Konumuz müzik ve eskici;
Hayatımın her alanında müzik var, enstrüman var, ne bileyim kaset plak cd baget veya zaman zaman sadece mi teliyle harikalar yarattığım gitar.
Her alanda yenilik seven bir insanım fakat bunu müzikal açıdan hiç düşünemiyorum. Hayır yani çok düşündüm, kendi kendime birçok kez bu tezi çürütmeye çalıştım aksini iddia ettim.
I-ıh.
Eskiler hep iyi idi. Eskiler hep hayal kurdururdu, rüyalara bile girerdi. Neredeyse hep güzel şeylere vesile olurdu. Aşklar muhabbetler daimi dostluklar vesaire.

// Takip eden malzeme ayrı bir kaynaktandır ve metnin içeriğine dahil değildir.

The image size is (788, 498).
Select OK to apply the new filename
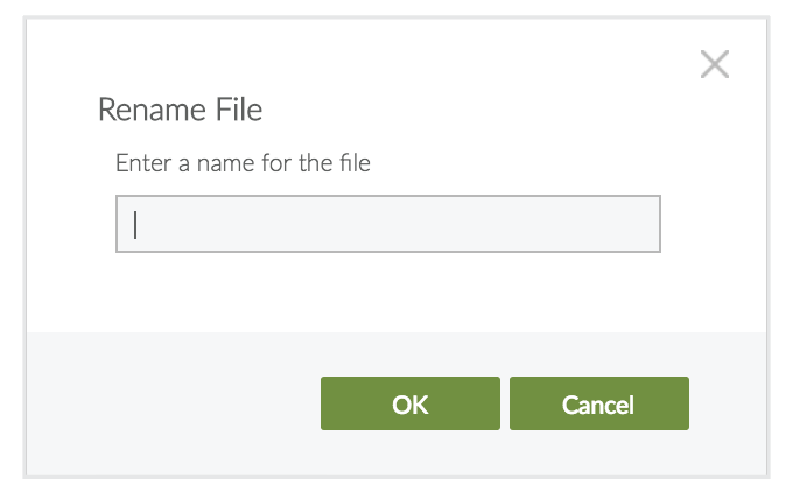(x=410, y=404)
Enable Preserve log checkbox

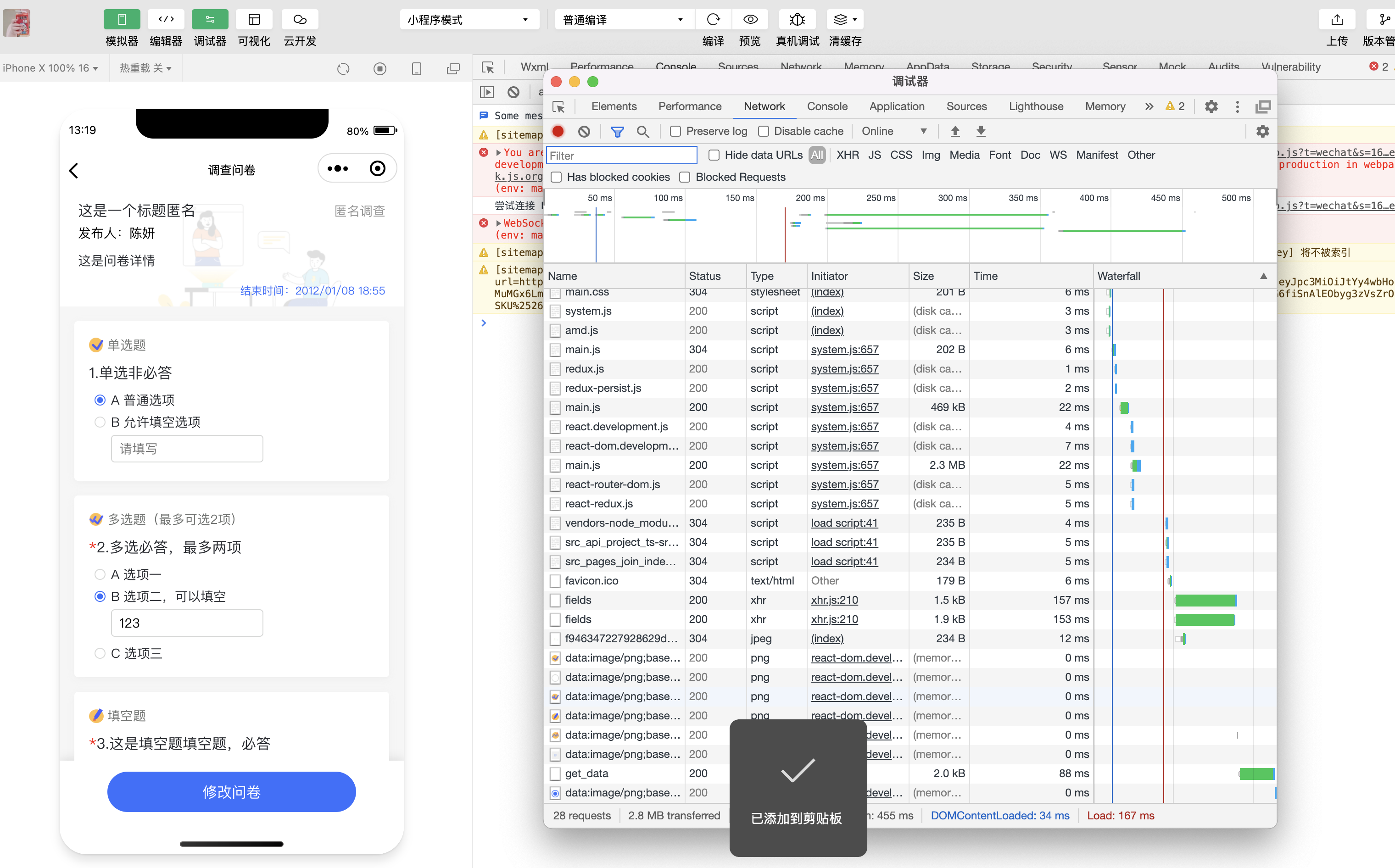(x=675, y=132)
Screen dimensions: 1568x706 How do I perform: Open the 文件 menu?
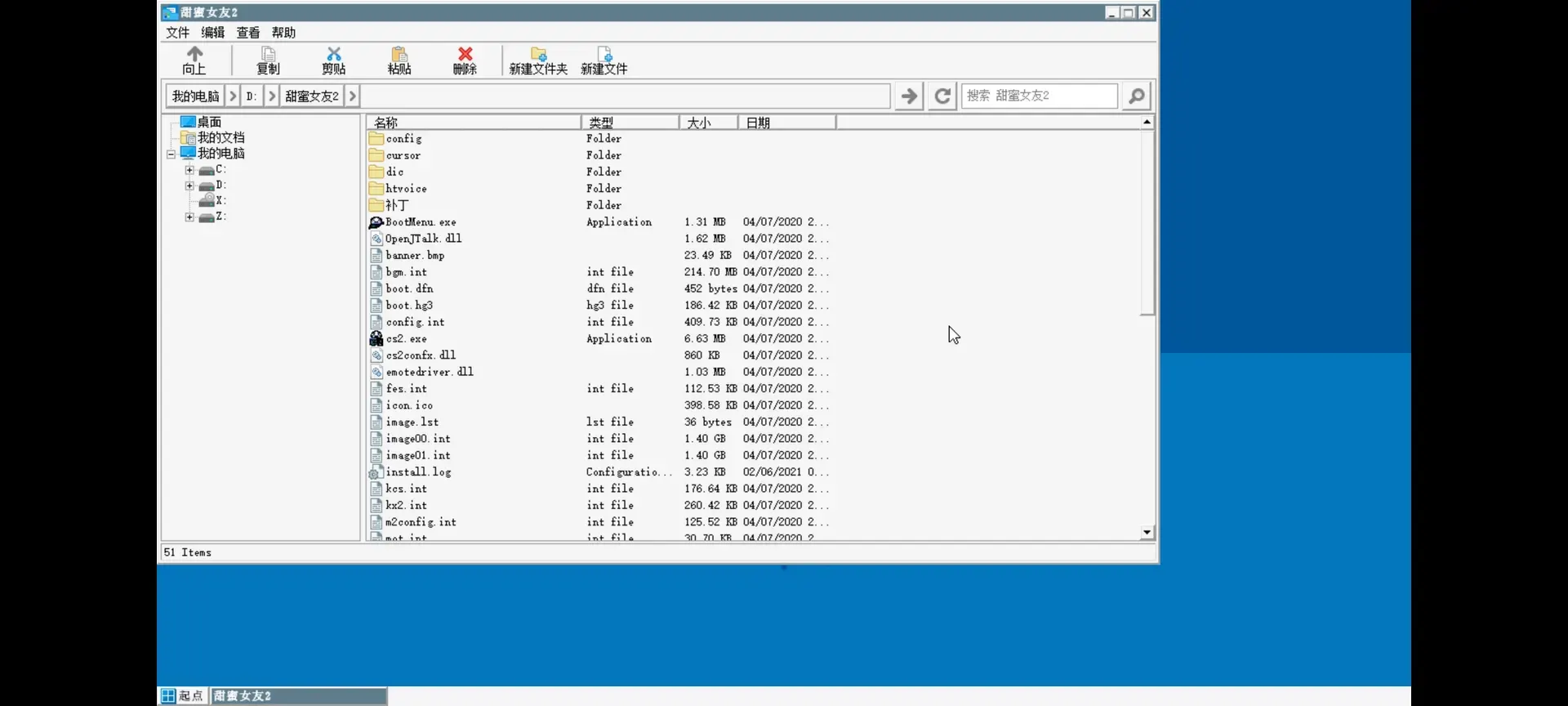tap(177, 33)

Tabi eskinin bir diğer cazip gelen kısmı da hiç tekrarlanmamış, kirlenmemiş veya kirletilmemiş tertemiz doğası.
Hiç bir tekrar yok. Koltuğuna yapıştıran, düşündüren, kendini sorgulatan bir havası olması eskiyi bin yüz adım öne çıkartıyor.
Kim olduğunu söylemek detaya girmek istemiyorum.
1997 yılında çıkmış bir albümün tüm şarkılarını sevip ezbere bildiğim gerçeği versus yüzlerce kez dinlediğim sevdiğimi düşündüğüm bir müzisyenin tek bir şarkısını çat pat biliyor olmak.
Bilmiyorum bu ne kadar doğru ama kime ve neye göre kıyaslama yapabilirim ki? Kiminki doğru veya kiminki yanlış kim bilebilir?

İşte böyle benim hikayem. Sürekli yeni hikayeler ancak tema hiç değişmiyor ve dönüyor dolaşıyor lunapark, kağıt helva ve koko'ya geliyor.
Buna bir de jeton eklemek lazımdı. Neyse... Onu lunaparktan sayalım.